YOUR OBJECTIVE>
Restate all the entries exactly as they appear, apart from the pictures.

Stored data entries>
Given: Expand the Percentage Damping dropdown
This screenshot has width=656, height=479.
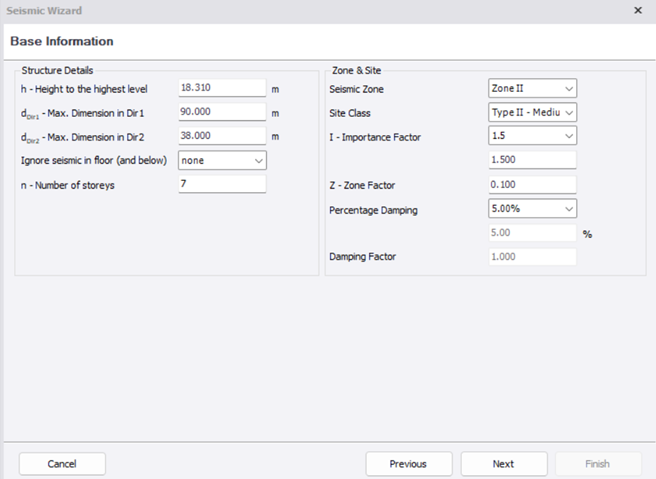Looking at the screenshot, I should point(532,208).
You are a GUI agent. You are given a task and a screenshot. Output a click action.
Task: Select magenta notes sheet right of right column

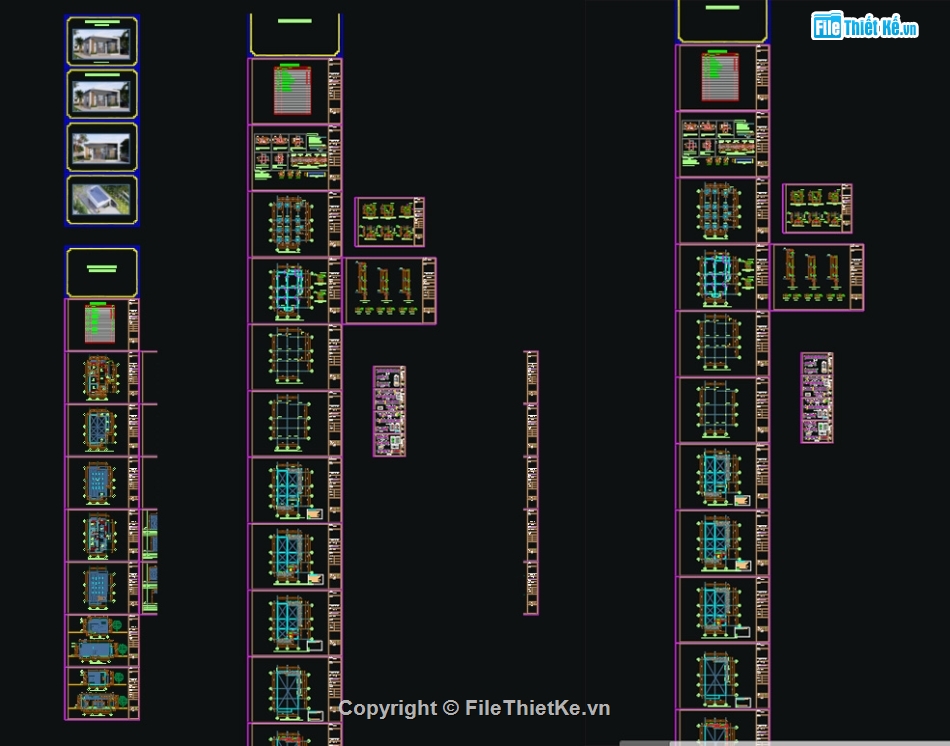[x=816, y=397]
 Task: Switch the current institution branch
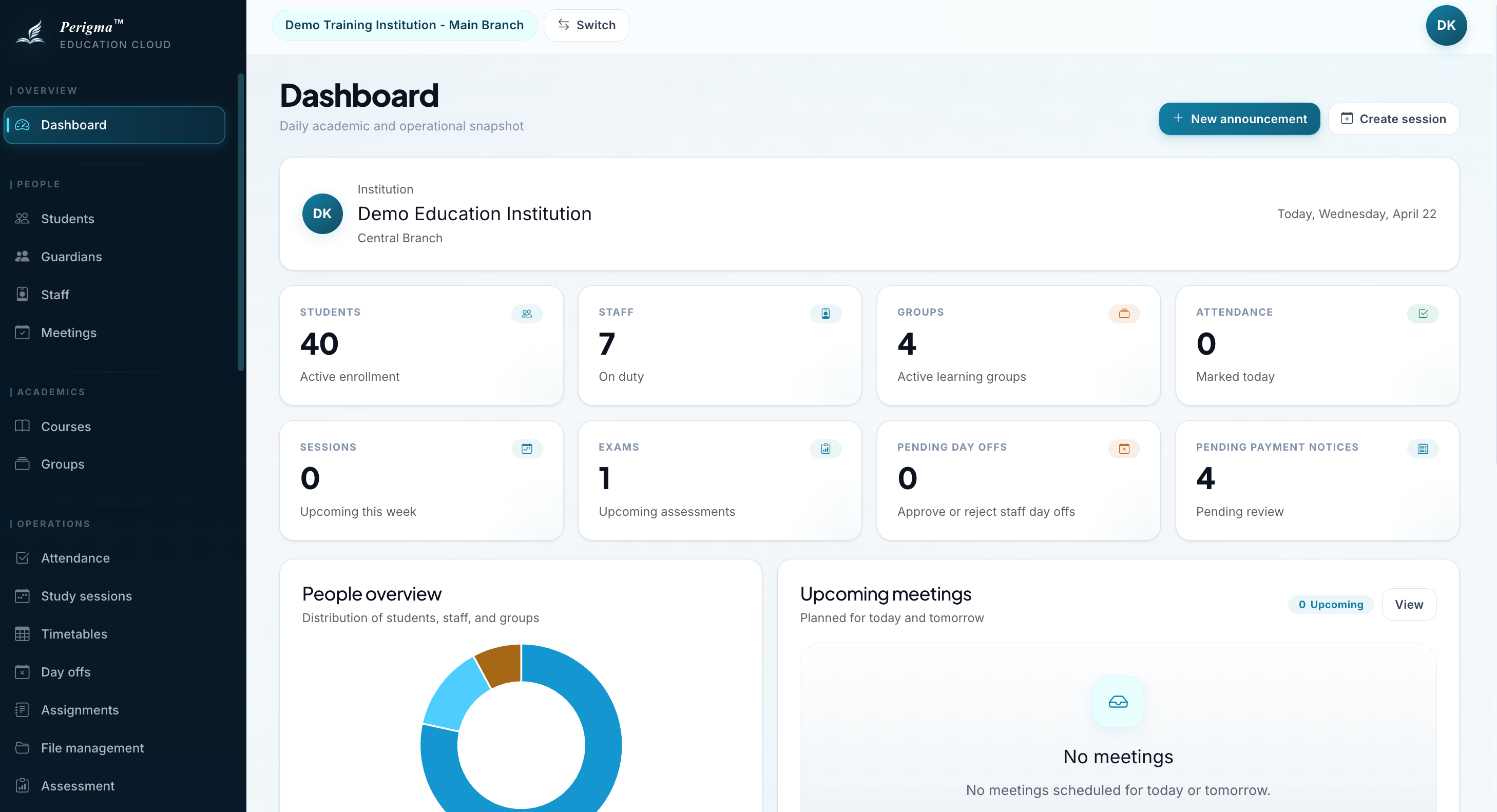point(586,25)
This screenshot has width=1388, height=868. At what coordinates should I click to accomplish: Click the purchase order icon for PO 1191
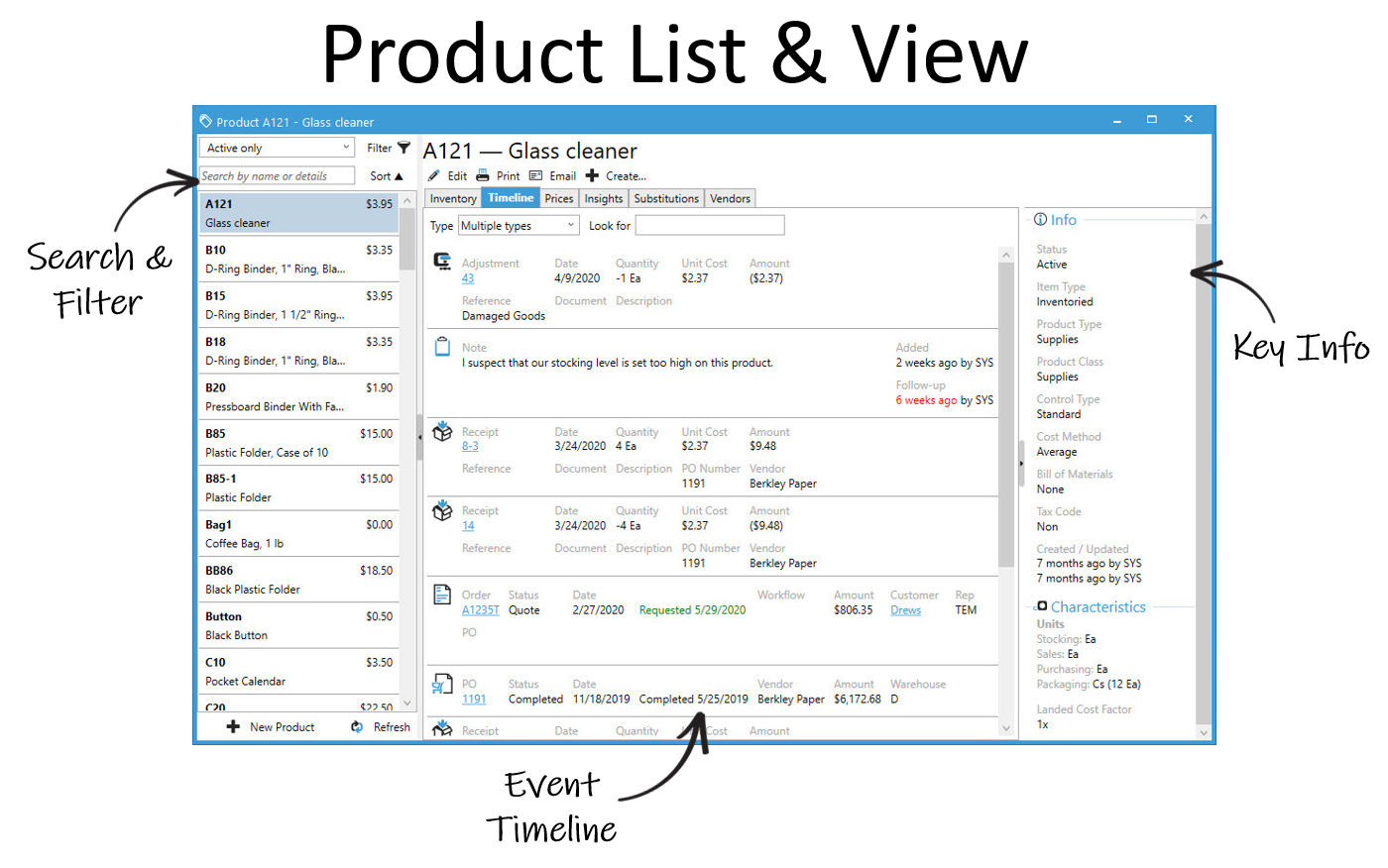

SOLVED PROBLEM>
Given: Expand the Percentage Damping dropdown
This screenshot has width=656, height=479.
Looking at the screenshot, I should point(532,208).
You are a GUI agent. You are given a task and a screenshot. Output a click action.
Task: Select magenta notes sheet right of right column

[x=816, y=397]
 Task: Switch the current institution branch
point(586,25)
This screenshot has width=1388, height=868. At what coordinates should I click to accomplish: Click the purchase order icon for PO 1191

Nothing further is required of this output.